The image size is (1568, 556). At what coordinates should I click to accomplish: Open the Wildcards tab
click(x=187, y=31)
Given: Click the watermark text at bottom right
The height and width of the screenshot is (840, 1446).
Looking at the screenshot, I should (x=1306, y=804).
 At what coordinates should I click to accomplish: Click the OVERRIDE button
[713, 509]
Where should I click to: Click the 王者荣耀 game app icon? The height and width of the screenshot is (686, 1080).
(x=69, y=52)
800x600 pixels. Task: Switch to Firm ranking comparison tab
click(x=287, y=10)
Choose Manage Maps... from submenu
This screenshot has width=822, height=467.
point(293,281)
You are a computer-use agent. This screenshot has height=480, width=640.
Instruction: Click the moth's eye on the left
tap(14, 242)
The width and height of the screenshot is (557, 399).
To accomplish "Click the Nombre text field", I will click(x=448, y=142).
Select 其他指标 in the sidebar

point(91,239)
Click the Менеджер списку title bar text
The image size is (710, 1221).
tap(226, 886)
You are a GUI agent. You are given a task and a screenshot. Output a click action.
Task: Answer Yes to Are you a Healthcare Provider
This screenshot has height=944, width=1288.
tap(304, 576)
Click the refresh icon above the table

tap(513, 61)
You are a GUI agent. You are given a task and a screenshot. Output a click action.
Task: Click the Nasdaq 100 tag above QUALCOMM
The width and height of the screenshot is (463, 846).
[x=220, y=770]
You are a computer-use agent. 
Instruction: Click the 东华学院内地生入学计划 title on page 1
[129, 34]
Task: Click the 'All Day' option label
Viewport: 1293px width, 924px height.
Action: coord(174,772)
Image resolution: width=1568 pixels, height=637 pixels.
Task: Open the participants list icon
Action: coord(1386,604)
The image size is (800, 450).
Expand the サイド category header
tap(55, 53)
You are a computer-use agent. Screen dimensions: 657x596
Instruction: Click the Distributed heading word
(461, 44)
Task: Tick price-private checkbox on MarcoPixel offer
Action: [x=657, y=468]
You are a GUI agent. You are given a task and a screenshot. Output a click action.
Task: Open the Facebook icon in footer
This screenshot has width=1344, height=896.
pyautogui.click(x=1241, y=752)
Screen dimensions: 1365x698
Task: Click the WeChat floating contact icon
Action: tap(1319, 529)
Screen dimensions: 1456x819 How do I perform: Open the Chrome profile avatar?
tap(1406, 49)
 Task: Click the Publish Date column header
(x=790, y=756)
┄┄┄┄┄┄
- _TASK_: Could you copy the material word for word, starting at the line that contains "Screen dimensions: 1456x819" and continuing through its final line?

- _TASK ANSWER_:
Screen dimensions: 1456x819 How do I perform: Open the Chrome profile avatar?
tap(1406, 49)
 Task: Click the Publish Date column header
(x=790, y=756)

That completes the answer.